### Data excerpts
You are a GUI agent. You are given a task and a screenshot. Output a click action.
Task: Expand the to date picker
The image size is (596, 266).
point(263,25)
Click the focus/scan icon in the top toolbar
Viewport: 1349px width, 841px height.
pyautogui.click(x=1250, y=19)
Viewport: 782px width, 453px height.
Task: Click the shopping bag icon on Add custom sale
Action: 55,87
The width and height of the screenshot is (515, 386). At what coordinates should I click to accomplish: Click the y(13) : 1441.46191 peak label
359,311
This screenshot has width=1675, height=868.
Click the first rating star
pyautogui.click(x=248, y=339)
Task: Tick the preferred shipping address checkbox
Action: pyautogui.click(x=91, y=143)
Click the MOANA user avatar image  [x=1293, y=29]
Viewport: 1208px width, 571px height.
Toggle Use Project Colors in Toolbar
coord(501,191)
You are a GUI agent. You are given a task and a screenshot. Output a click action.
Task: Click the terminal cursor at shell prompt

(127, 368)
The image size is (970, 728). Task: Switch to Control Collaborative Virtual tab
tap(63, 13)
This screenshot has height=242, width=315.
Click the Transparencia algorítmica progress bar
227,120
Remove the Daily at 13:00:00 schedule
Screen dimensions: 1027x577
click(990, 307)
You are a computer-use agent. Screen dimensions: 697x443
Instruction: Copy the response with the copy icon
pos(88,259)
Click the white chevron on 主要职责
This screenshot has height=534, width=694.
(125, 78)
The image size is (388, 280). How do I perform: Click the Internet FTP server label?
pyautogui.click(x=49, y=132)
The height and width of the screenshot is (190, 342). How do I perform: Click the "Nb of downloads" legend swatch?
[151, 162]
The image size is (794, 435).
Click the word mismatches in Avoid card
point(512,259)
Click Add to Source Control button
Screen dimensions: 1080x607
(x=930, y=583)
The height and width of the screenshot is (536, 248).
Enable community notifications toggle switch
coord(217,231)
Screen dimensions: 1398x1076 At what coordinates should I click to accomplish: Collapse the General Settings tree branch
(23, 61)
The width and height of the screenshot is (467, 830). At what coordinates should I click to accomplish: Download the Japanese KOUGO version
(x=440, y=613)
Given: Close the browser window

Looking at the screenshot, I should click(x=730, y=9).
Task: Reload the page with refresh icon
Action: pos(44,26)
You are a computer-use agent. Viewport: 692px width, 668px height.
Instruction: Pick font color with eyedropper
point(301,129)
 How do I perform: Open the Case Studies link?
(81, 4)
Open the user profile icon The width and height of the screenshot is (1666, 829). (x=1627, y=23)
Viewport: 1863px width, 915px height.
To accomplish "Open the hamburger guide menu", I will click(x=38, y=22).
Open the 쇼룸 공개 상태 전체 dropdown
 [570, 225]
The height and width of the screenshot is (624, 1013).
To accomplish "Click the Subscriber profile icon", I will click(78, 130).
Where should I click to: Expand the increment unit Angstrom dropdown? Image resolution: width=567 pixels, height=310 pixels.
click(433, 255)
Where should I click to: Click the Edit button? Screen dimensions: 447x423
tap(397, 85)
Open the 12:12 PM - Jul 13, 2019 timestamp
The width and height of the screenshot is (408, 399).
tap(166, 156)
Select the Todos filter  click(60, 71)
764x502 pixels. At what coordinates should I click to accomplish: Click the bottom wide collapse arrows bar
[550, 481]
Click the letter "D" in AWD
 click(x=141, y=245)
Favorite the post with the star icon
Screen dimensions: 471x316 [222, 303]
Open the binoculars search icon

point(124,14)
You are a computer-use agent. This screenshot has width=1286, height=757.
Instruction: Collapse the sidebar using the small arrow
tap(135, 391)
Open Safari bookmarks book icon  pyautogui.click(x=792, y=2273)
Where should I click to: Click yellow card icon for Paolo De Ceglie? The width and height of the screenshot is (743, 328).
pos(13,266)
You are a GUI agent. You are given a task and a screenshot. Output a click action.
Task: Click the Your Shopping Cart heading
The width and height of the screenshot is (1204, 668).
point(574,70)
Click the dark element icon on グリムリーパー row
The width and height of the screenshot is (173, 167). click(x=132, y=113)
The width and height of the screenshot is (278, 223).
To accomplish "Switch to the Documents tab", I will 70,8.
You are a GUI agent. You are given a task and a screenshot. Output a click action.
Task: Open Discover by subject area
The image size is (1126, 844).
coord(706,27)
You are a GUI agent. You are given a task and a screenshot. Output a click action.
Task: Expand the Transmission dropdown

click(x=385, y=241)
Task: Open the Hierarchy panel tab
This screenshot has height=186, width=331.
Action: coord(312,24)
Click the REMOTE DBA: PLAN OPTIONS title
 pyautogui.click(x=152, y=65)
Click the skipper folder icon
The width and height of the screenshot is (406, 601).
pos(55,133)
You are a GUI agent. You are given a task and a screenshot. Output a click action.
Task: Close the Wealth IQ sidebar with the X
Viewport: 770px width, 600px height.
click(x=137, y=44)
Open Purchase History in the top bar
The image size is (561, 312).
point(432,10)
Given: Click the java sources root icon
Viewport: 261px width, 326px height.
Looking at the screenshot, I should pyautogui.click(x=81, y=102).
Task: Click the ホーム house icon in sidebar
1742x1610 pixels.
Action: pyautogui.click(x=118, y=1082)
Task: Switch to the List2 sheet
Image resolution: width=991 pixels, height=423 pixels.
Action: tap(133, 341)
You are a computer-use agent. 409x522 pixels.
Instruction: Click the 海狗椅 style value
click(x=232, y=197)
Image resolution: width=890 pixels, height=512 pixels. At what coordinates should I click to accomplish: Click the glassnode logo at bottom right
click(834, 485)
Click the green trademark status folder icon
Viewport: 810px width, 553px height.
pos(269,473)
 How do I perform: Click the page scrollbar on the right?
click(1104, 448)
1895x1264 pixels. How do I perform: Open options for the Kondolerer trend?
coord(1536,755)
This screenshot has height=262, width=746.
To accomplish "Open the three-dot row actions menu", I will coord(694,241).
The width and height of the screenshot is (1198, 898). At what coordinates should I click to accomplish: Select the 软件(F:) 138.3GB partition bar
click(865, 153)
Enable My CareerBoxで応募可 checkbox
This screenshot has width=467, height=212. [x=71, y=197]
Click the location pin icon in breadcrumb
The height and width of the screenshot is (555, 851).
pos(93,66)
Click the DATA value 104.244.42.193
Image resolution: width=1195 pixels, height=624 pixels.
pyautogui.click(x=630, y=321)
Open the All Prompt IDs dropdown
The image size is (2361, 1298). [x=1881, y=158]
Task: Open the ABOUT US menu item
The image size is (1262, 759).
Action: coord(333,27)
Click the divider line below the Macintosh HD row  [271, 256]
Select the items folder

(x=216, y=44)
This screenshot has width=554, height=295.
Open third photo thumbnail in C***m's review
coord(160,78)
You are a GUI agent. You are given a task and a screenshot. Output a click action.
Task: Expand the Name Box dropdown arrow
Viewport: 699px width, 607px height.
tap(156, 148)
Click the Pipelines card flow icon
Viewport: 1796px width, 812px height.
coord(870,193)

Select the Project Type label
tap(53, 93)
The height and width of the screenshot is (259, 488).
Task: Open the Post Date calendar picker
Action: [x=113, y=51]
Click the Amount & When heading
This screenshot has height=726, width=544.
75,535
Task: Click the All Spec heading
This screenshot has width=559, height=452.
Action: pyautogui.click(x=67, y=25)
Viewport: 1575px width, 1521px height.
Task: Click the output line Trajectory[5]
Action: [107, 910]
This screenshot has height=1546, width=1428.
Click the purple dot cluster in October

### Work instructions
Rewrite the rows from the line containing "Click the REMOTE DBA: PLAN OPTIONS title" through the line containing "pos(55,133)", replacing "folder" with "directory" and leaving everything else unchanged.

### Problem solution
Click the REMOTE DBA: PLAN OPTIONS title
 pyautogui.click(x=152, y=65)
Click the skipper directory icon
The width and height of the screenshot is (406, 601).
pos(55,133)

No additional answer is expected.